I invited him to keep going. Within 6 months or so he had rearranged 8 of the 9 songs from Vain + Alone, played most of the instruments himself and what he couldn’t play himself, he convinced his talented friends to contribute. He mixed and mastered it.  It was always the plan that I would sing the songs, but that was my only input and even with such limited involvement, I held up the process for a couple years, sometimes due to scheduling but probably more often because I didn’t want it to end. I feel like these versions of the songs are like illuminated versions of text that monks would produce. So many times I’d put the recordings on in the car as I drove alone and I would marvel at the second life the words had been granted, grateful for the attention to detail and genuine concern for the song that Kevin brought to each track, and sometimes all of that awe would lead me back to my V+A versions and I’d be able to see what was good about those, too.  In comparison, in the timeframe we have been making this recording, Kevin has written, recorded, and released 2 of his own with another 2 in the can.

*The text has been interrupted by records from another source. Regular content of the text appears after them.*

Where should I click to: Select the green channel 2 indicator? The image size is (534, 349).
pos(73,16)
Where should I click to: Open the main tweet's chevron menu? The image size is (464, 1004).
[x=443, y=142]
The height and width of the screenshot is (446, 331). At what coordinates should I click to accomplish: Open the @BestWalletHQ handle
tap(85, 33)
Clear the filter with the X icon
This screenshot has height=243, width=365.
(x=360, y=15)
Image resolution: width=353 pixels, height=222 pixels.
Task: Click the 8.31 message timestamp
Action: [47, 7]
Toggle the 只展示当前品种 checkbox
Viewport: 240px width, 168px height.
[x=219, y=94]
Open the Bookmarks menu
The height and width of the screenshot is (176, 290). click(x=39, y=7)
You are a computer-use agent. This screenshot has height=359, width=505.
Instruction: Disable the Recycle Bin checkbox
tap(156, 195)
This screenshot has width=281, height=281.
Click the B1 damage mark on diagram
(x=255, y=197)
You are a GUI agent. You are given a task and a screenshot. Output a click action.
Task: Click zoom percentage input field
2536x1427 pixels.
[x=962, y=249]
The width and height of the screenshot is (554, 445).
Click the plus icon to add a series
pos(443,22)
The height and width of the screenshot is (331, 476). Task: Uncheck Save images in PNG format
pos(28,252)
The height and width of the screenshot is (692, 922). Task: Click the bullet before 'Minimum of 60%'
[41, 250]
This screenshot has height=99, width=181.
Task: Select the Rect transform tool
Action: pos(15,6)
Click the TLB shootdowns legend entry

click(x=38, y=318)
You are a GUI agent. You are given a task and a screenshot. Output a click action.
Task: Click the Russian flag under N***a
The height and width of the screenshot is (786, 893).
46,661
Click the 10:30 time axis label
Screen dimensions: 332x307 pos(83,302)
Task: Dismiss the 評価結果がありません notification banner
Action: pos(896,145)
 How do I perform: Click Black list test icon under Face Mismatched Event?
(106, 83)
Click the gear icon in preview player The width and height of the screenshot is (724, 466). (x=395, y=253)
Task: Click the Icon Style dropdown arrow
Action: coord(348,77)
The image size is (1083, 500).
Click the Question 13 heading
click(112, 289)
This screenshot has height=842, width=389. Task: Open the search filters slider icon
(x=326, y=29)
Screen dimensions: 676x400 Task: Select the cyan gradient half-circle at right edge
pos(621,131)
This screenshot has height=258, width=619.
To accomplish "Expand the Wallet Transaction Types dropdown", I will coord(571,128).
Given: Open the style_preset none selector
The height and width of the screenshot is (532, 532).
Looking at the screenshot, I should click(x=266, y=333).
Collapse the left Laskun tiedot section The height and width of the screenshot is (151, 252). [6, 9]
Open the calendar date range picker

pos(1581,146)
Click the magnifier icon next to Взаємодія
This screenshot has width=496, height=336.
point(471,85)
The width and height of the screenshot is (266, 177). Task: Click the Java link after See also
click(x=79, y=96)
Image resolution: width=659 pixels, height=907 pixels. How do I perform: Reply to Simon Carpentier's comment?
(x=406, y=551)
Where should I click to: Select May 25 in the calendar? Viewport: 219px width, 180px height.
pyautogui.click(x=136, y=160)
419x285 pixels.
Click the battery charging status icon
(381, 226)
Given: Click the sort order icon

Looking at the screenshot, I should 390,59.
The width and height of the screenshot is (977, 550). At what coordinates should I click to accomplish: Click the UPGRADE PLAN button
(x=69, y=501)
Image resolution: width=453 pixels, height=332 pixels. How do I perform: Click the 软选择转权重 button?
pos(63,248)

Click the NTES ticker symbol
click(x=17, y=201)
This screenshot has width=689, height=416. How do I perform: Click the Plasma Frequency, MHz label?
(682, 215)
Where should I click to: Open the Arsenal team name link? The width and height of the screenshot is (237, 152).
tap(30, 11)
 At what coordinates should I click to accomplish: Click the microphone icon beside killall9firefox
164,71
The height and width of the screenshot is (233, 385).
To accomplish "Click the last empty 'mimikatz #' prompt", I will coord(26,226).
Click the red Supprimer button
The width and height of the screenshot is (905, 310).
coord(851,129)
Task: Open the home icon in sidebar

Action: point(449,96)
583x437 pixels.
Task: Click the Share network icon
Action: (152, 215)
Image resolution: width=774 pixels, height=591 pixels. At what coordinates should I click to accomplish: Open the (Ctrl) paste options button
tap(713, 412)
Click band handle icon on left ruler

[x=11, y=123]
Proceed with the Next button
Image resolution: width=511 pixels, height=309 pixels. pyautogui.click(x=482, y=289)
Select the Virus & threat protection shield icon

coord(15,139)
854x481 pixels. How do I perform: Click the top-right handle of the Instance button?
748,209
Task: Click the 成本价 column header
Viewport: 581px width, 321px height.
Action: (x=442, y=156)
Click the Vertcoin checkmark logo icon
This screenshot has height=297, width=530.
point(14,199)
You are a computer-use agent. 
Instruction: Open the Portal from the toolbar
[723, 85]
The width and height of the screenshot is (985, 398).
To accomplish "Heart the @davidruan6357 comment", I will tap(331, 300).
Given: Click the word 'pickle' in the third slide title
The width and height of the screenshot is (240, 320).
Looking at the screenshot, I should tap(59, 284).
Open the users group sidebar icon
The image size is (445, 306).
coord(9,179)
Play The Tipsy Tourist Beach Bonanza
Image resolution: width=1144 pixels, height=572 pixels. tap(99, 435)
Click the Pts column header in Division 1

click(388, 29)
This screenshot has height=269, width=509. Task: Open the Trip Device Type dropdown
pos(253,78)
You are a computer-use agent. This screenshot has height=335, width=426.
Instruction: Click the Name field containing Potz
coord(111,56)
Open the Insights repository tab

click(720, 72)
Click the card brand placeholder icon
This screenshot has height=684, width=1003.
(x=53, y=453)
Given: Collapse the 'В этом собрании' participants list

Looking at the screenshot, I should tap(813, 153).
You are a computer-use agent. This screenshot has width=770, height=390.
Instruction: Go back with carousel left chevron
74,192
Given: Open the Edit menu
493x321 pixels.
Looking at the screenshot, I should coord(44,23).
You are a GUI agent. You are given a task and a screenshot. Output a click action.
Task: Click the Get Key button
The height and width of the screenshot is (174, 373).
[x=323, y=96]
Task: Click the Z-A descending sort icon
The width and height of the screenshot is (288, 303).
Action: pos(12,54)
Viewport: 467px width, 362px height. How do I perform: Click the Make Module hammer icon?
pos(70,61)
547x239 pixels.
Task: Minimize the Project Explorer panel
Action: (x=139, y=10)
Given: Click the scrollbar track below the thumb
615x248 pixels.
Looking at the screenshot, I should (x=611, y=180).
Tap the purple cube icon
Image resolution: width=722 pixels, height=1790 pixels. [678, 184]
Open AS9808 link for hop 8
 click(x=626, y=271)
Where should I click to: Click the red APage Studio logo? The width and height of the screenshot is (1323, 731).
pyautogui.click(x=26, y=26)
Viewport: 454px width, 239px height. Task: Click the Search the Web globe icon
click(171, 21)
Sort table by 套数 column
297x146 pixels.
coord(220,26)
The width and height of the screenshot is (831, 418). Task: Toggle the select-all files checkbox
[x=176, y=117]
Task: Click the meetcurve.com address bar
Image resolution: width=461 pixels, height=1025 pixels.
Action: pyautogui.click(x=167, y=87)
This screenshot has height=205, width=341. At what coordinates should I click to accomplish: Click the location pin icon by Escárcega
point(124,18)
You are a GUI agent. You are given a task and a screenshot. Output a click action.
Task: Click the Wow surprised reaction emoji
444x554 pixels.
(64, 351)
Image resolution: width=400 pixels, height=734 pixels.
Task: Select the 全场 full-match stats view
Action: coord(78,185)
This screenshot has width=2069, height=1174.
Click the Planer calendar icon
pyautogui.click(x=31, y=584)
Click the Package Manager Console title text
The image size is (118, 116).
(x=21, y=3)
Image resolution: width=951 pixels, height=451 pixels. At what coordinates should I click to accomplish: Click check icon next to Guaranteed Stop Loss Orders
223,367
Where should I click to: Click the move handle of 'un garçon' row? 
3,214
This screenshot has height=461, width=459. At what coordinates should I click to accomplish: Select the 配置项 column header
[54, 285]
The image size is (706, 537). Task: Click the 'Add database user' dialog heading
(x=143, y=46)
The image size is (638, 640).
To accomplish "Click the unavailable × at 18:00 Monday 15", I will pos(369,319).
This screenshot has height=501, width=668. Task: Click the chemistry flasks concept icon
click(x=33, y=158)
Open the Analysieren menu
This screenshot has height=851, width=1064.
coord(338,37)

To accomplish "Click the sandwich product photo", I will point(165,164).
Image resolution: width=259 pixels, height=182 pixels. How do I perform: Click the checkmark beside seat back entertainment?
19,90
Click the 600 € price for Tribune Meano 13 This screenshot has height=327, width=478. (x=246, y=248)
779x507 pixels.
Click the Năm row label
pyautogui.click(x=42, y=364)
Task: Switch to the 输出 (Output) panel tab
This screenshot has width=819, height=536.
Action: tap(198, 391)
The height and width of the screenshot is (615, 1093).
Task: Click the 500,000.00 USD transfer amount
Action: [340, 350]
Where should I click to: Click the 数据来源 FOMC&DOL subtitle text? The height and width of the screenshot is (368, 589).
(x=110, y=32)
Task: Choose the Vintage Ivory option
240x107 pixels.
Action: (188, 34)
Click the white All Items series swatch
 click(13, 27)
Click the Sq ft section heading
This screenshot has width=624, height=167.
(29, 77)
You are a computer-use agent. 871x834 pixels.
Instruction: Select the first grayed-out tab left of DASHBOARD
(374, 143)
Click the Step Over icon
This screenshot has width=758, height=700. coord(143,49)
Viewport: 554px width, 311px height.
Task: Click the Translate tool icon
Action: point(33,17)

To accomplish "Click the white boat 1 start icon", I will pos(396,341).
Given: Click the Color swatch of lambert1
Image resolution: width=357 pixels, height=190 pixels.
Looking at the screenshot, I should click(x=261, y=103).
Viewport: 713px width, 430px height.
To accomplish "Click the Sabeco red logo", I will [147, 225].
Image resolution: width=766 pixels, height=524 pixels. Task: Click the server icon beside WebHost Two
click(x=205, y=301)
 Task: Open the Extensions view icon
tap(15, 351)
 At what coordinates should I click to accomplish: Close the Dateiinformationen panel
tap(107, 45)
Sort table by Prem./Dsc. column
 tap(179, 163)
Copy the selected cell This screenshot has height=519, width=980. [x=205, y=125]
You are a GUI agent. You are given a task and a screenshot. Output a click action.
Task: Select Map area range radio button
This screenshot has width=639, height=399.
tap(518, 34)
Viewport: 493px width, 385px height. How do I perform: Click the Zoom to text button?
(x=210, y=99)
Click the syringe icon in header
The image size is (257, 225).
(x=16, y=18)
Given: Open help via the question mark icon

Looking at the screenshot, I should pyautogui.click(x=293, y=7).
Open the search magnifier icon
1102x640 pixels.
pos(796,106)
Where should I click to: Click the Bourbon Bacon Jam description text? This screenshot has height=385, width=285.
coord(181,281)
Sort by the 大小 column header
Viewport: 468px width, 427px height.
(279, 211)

L-R: Davide Direnzo, drums; Mike Stevens, harmonica; Matt Brubeck, cello; Cyro Baptista, percussion; Lisa Hodgson, vocal.

So, I didn’t want it to end, and putting a record out these days feels a lot like slipping it down the throat of some great beast then watching it take to the sky in lumbering wingbeats (it’s a dragon, I guess) and recede slowly towards the horizon, your disc in its’ belly, never to be heard of again. But it would be highly dishonourable to not even try make it possible for these versions to be heard, so here I am at the dragon’s mouth. I’ve been pretty clear with Kevin how I feel about what he has accomplished in these recordings, and he has been pretty clear that, despite his DNA everywhere on it, I should just give it an eponymous title—which I reluctantly have done—instead of trying to come up with a more esoteric and descriptive title.

In real life, Salieri did not poison Mozart. They lived in the same town for a while, were peers, and occasionally vied for the same gig. I’m going to guess Antonio was a wee bit jealous of Wolfgang, but was a true fan.  Even though Kevin Breit and I swam through some of the same waters over the decades, it has only been the last 5 years that I’ve come to know him, and in that time I can absolutely without any hesitation say, “I am a fan.” 

In his last surviving letter from 14 October 1791 (he would be dead in less than 2 months), Mozart tells his wife that he picked up Salieri and a singer in his carriage and drove them both to his opera, The Magic Flute. About Salieri’s attendance, Mozart writes: “He heard and saw with all his attention, and from the overture to the last choir there was not a piece that didn’t elicit a ‘Bravo!’ or ‘Bello!’ out of him…”

Bravo and bello, KB.  And thank you.